In 1977, Wisconsin was the first state to pass a law allowing formation of LLCs. More states followed suit, adopting their own legislation for the formation of LLCs. In 1994, the National Conference of Commissioners on Uniform State Laws adopted a uniform limited liability act. Following this, many states altered their LLC laws in order bring them into line with this act. Arizona enacted its AULLCA in 1997 in order to bring its own LLC laws into line with the uniform code.
According to the AULLCA, in order to form an LLC in Arizona, members must file a signed articles of organization document with the Arizona Corporations Commission. This document includes the name and address of the company and its registered agent; the latest date when the company must dissolve, if not a perpetual company; a statement as to how the LLC will be managed; and the name and address of the managers and members. An operating agreement is a contract between LLC members which governs the operation of the company. A written operating agreement is not required in Arizona, but the procedures in an operating agreement can be used in place of many of the rules given in the AULLCA. Without a written operating agreement, the AULLCA governs many of the operations of the company by default.
The AULLCA requires all Arizona LLCs to keep copies of the names and addresses of all members, the articles of organization, and all tax returns and financial statements for the past three years. The copies must be kept at the company's main place of business. The law also allows any LLC member to inspect and copy the company records for any purpose related to the business.

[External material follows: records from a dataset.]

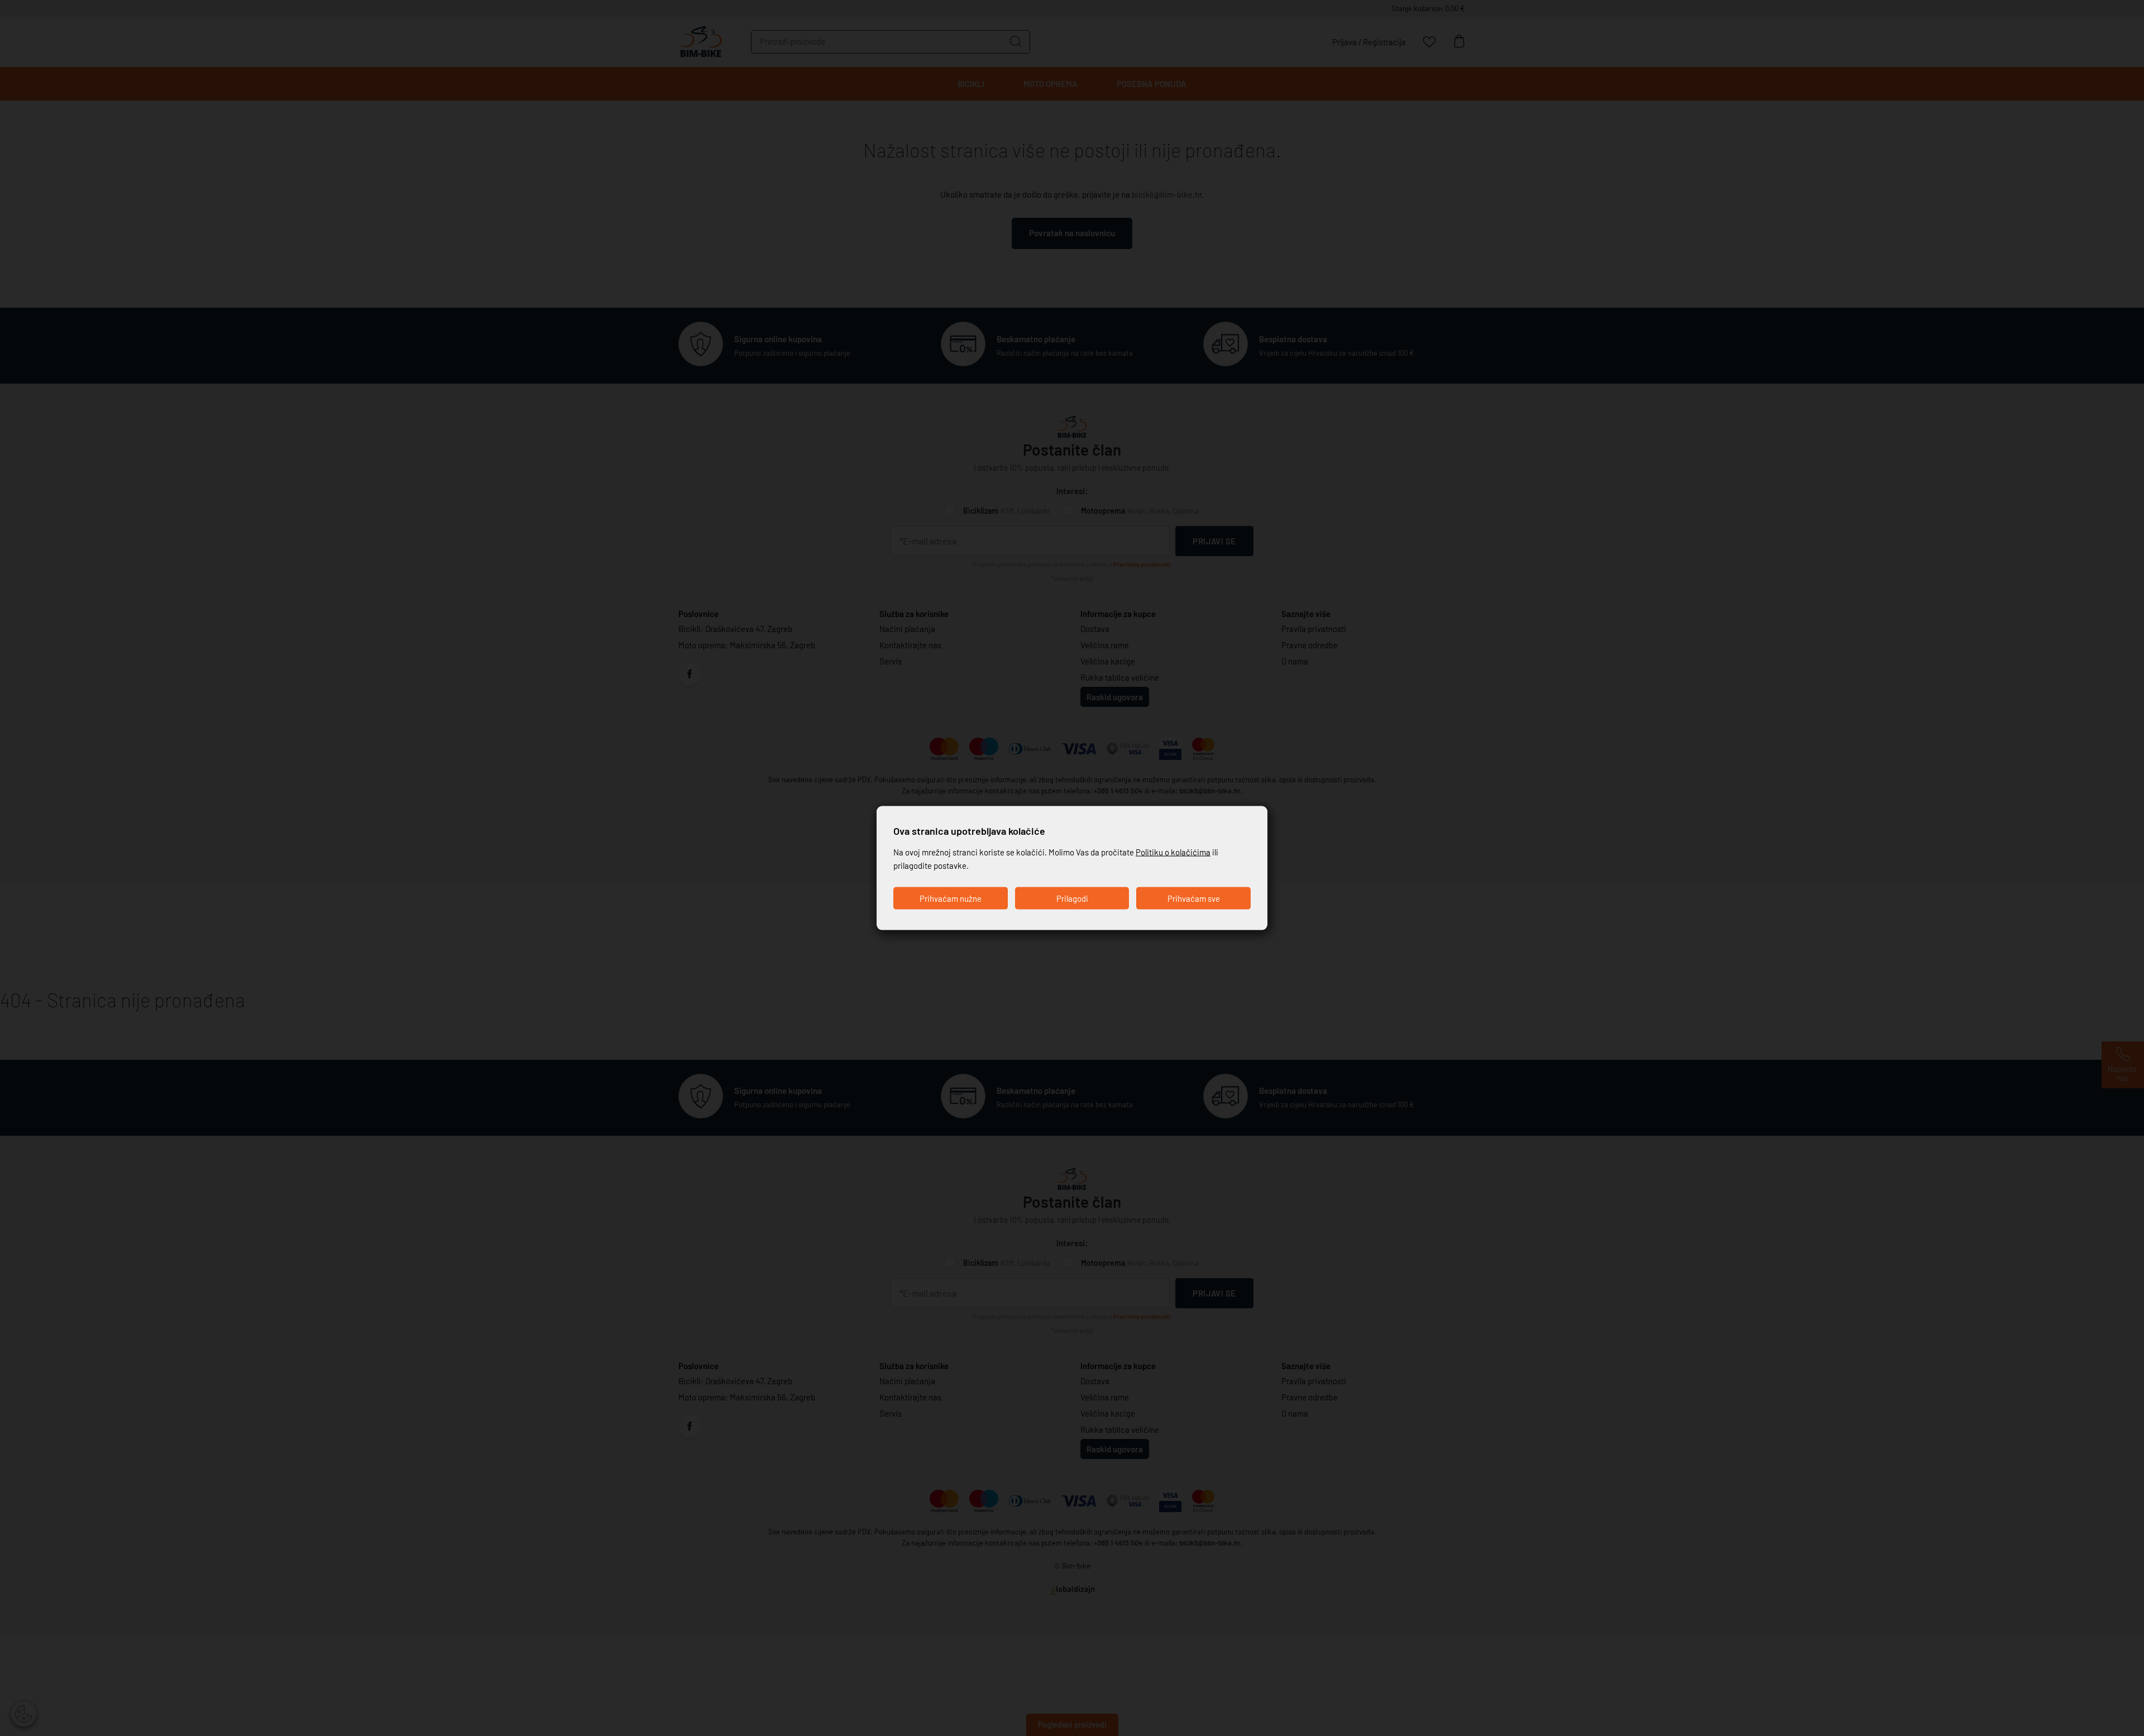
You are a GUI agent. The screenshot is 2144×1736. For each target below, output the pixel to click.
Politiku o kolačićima (1173, 852)
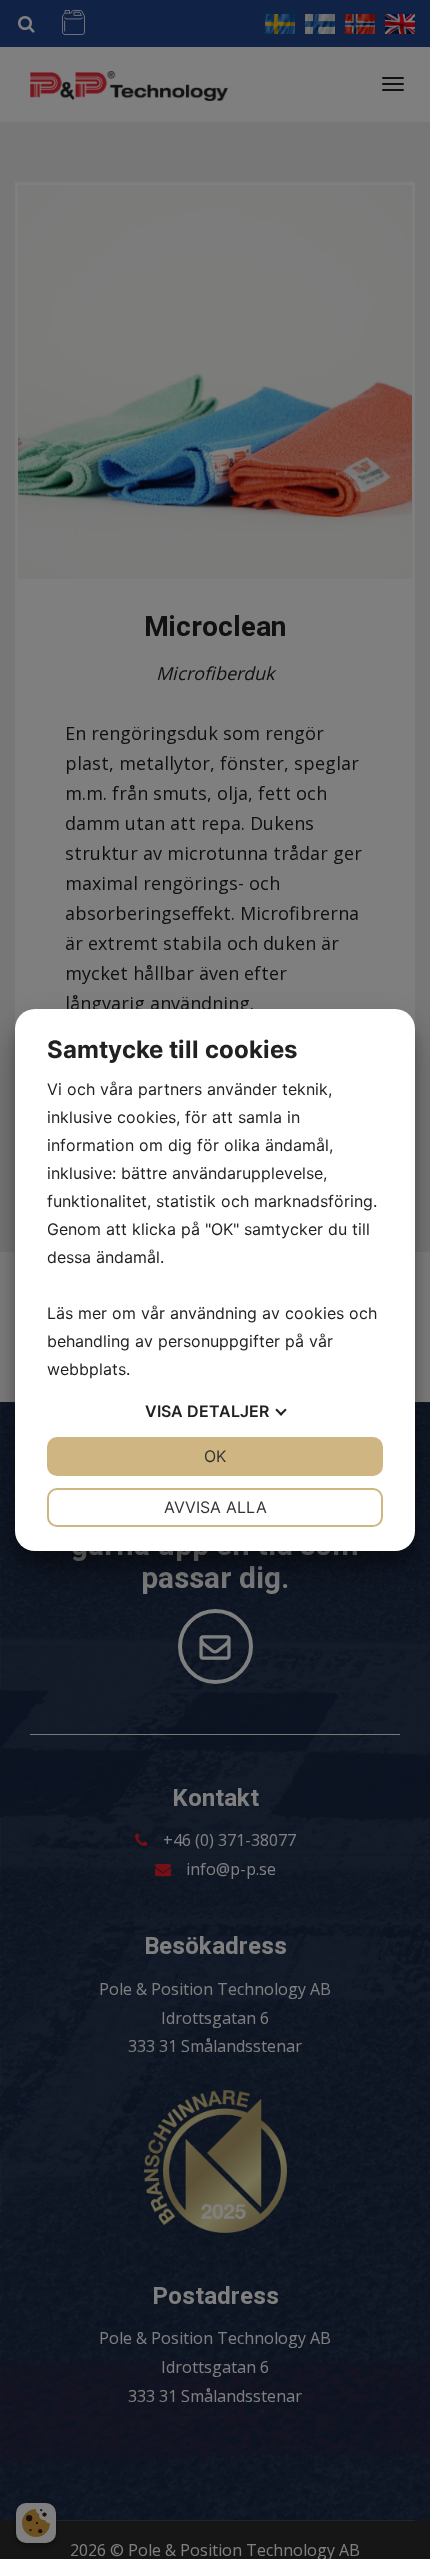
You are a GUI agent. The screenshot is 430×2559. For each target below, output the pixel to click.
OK (215, 1456)
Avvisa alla (215, 1507)
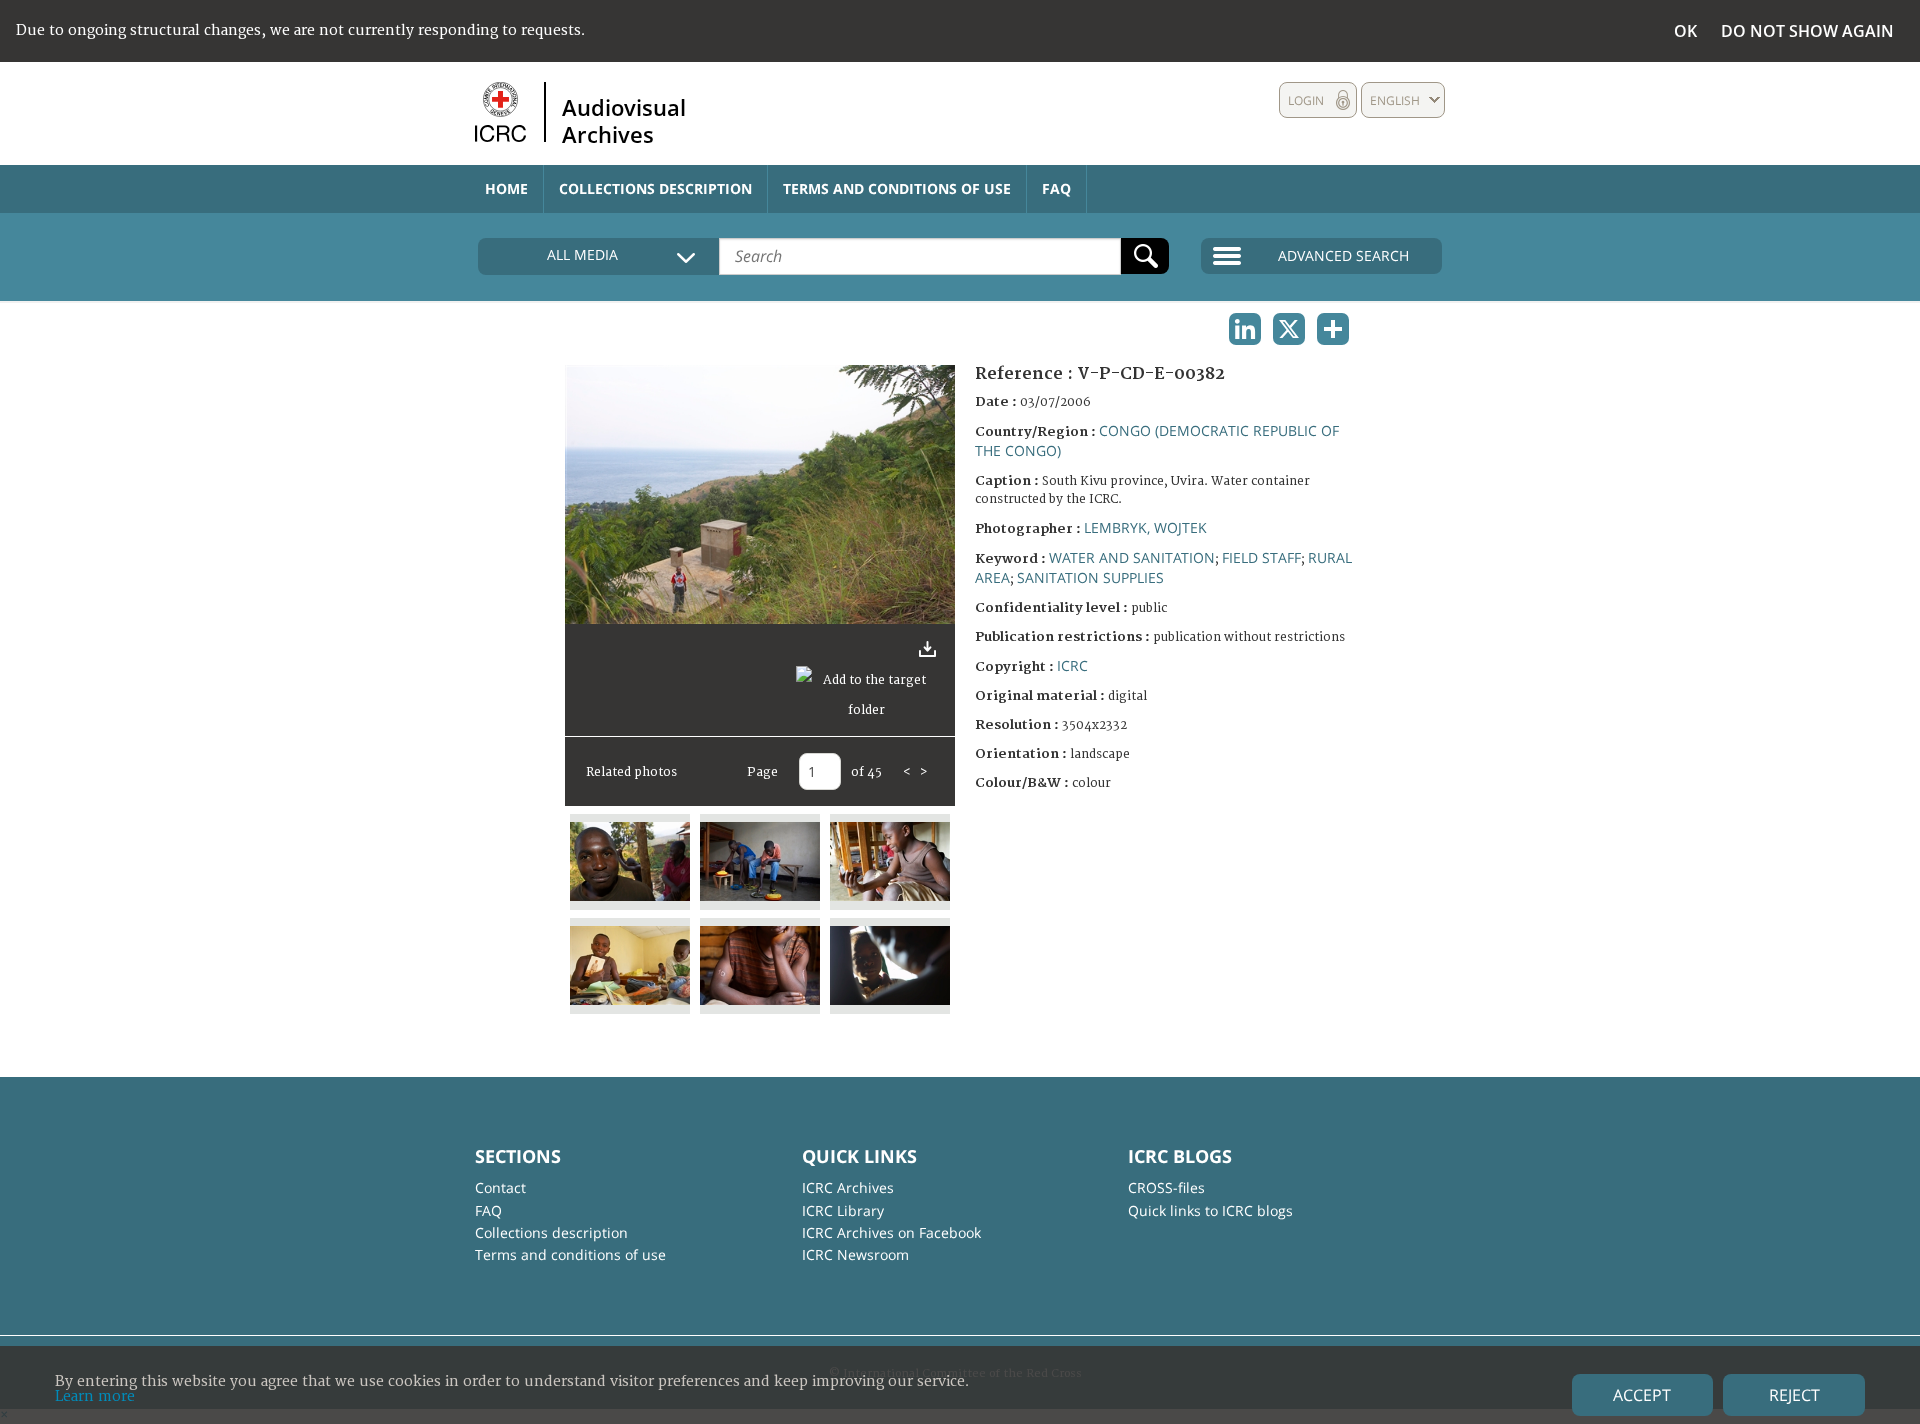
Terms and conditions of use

The AULLCA states that a person may become a member of an LLC either by being listed as a member in the articles of organization, or by signing the operating agreement and being identified as a member in a written statement certified by all of the LLC's managers. New members may be added to the LLC either by whatever method is stipulated in the operating agreement or, if there is no operating agreement, by unanimous consent of all the members. Members may leave the LLC by sending written notice to the other members. If a member leaves the LLC in a way not stipulated in the operating agreement, the company may be able to claim damages.